MEMASUKI rumah lama Azyumardi Azra di Pisangan Barat, Cirendeu, Ciputat, Tangerang Selatan, seperti memasuki belantara buku. Semua ruangan di lantai pertama di rumah seluas 220 meter persegi itu disesaki deretan rak dan buku.
Di ruang tamu, misalnya, sejauh mata memandang yang terlihat hanya buku. Begitu pula ruang keluarga dan beberapa kamar. Belasan ribu buku itu disusun rapi di rak-rak buku ukuran besar. Deretan rak tersebut menutupi hampir semua bagian dinding ruangan tersebut.

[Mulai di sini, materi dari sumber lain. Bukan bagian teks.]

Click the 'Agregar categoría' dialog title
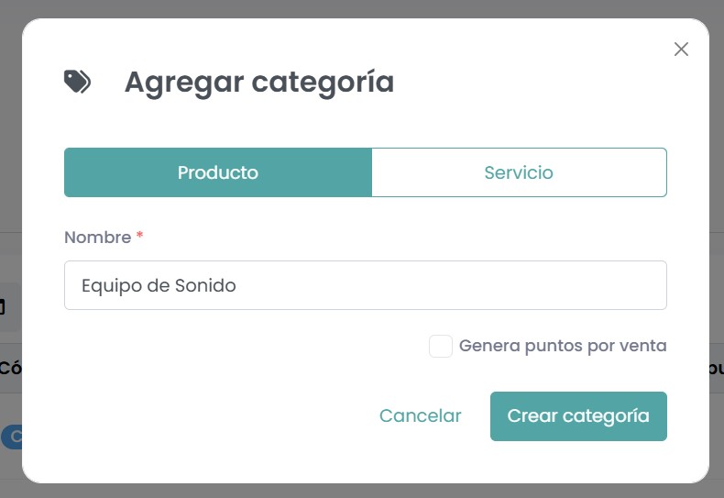The height and width of the screenshot is (498, 724). (259, 82)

”Di sini ada sekitar 15.000 judul,” kata Azyumardi. Jumlah eksemplar bukunya tentu lebih banyak daripada jumlah judul itu.
Buku-buku itu berisi bermacam tema, tetapi yang terbanyak tentang keislaman, sejarah, politik, dan keindonesiaan.
Semua buku di ruangan itu sudah dibuat katalognya. Untuk itu, dia rela mengeluarkan uang cukup besar.
”Biaya membuat katalog saja sekitar 10.000 dollar AS, belum lagi perawatannya. Tapi, saya mendapat bantuan dari Asia Foundation untuk mengelola buku-buku itu,” katanya.
Guru besar sejarah UIN Jakarta ini mengumpulkan buku-buku tersebut sejak mahasiswa. ”Sekarang saya menahan diri untuk tidak sering-sering beli buku, soalnya saya bingung menaruhnya di mana. Kalau disimpan di rumah baru, tidak mungkin,” tambah lelaki yang menyelesaikan program PhD di Columbia University tahun 1992 itu.
Istri Azyumardi, Ipah Farihah, memang keberatan jika suaminya membawa banyak buku ke rumah barunya. ”Capek ngurus-nya, juga berdebu,” kata perempuan Sunda-Banten itu.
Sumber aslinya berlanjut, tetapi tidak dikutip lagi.